Schwarzschild at the Fourth Conference International Union for Cooperation in Solar Research at Mount Wilson Observatory, 1910

From 1912, Schwarzschild was a member of the Prussian Academy of Sciences.

===Work on general relativity and death===
At the outbreak of World War I in 1914, Schwarzschild volunteered for service in the German army despite being over 40 years old. He served on both the western and eastern fronts, specifically helping with ballistic calculations and rising to the rank of second lieutenant in the artillery.

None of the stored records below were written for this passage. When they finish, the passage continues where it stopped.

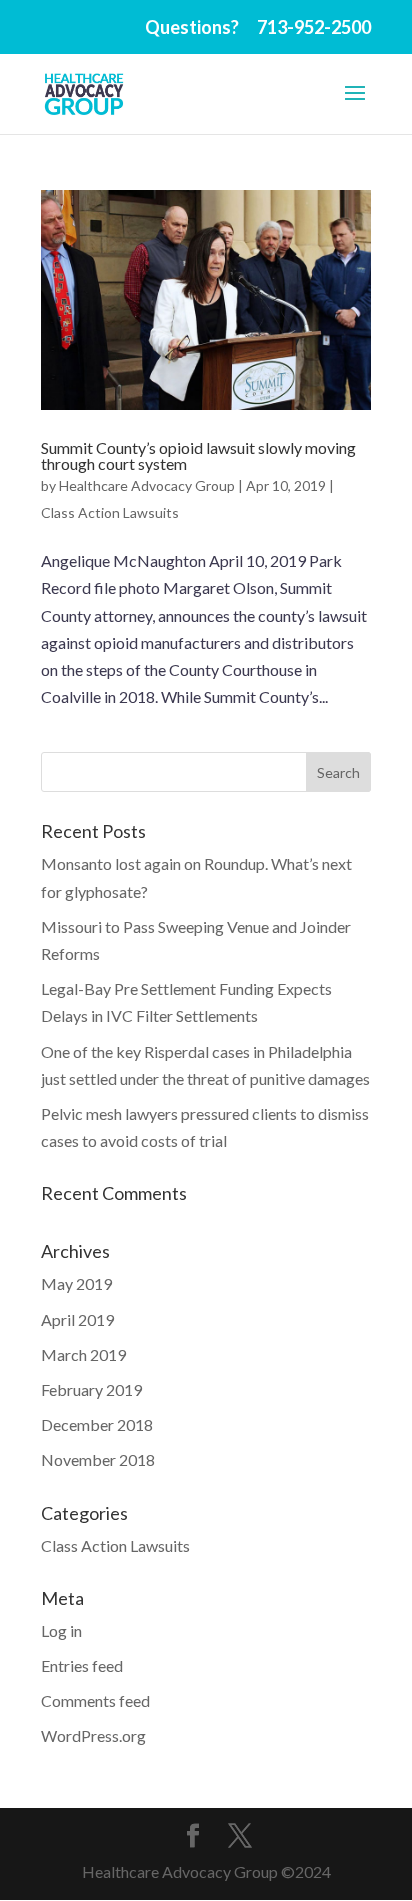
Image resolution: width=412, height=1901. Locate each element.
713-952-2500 (314, 27)
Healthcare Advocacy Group (147, 485)
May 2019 (76, 1283)
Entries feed (82, 1665)
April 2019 (77, 1319)
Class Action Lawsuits (110, 512)
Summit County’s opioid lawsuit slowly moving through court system (198, 455)
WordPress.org (93, 1735)
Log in (61, 1630)
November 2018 (98, 1459)
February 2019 (91, 1389)
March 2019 (83, 1354)
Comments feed (95, 1700)
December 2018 (97, 1424)
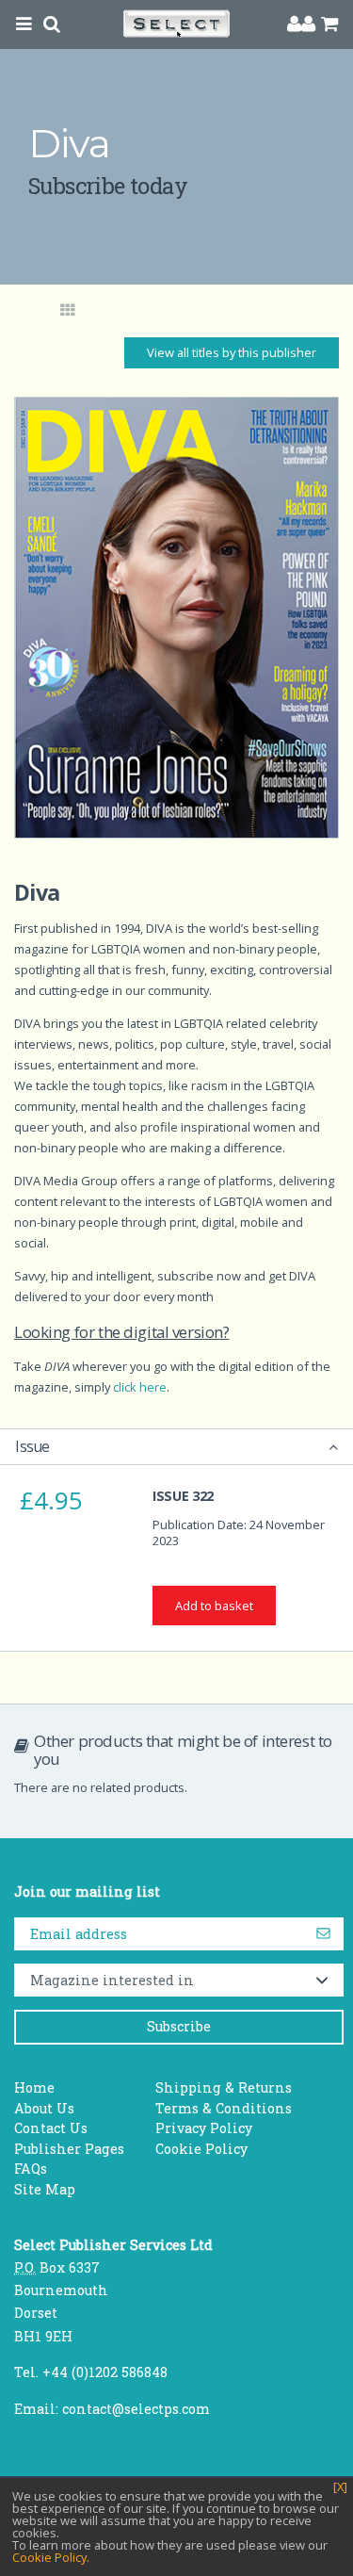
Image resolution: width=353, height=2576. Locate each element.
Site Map (44, 2189)
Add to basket (214, 1605)
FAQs (30, 2168)
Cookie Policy (201, 2149)
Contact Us (51, 2128)
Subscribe (179, 2026)
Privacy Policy (203, 2128)
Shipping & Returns (223, 2087)
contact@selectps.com (136, 2409)
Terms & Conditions (223, 2108)
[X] (340, 2487)
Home (34, 2087)
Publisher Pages (69, 2149)
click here (140, 1386)
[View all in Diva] (67, 311)
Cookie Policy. (50, 2557)
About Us (44, 2108)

While serving on the front in Russia in 1915, he began to suffer from pemphigus, a rare and painful autoimmune skin-disease. In March 1916, Schwarzschild left military service because of his illness and returned to Göttingen.

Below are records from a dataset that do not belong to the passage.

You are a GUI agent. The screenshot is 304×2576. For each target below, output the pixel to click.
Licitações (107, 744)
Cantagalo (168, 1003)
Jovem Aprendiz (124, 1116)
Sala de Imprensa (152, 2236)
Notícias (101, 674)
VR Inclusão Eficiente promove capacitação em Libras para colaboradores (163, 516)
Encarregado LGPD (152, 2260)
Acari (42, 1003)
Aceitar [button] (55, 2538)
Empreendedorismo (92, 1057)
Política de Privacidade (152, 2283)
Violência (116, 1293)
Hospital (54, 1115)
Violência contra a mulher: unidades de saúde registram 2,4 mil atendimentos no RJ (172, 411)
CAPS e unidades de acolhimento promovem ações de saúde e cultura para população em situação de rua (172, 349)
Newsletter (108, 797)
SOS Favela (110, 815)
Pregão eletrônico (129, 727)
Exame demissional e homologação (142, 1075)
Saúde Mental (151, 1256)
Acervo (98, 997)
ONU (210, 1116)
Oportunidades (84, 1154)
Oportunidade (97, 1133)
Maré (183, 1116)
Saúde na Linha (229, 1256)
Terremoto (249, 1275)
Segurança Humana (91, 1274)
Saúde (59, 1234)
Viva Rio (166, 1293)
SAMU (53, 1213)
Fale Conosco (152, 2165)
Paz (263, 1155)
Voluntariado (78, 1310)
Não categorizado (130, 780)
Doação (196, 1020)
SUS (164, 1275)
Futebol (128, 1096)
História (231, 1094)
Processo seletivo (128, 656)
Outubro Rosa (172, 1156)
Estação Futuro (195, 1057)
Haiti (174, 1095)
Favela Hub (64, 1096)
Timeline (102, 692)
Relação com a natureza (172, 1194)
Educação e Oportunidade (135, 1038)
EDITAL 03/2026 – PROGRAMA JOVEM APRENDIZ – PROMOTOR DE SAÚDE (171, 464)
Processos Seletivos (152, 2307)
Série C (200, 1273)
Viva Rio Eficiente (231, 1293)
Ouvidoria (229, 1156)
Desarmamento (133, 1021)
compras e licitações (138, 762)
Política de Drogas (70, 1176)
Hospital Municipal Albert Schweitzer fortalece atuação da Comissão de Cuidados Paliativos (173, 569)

Nevertheless, he managed to write three important papers, two on the theory of relativity and one on quantum theory. His papers on relativity produced the first exact solutions to the Einstein field equations, and a minor modification of these results gives the well-known solution that now bears his name — the Schwarzschild metric. He also identified the Schwarzschild radius, at which a star will form what is now known as a black hole, though he wrongly believed this finding to be a mathematical curiosity that had no practical relevance. Twenty-three years after Schwarzschild's death, J. Robert Oppenheimer and Hartland Snyder correctly predicted the existence of black holes in their Oppenheimer–Snyder model, though they did not draw directly on Schwarzschild's work.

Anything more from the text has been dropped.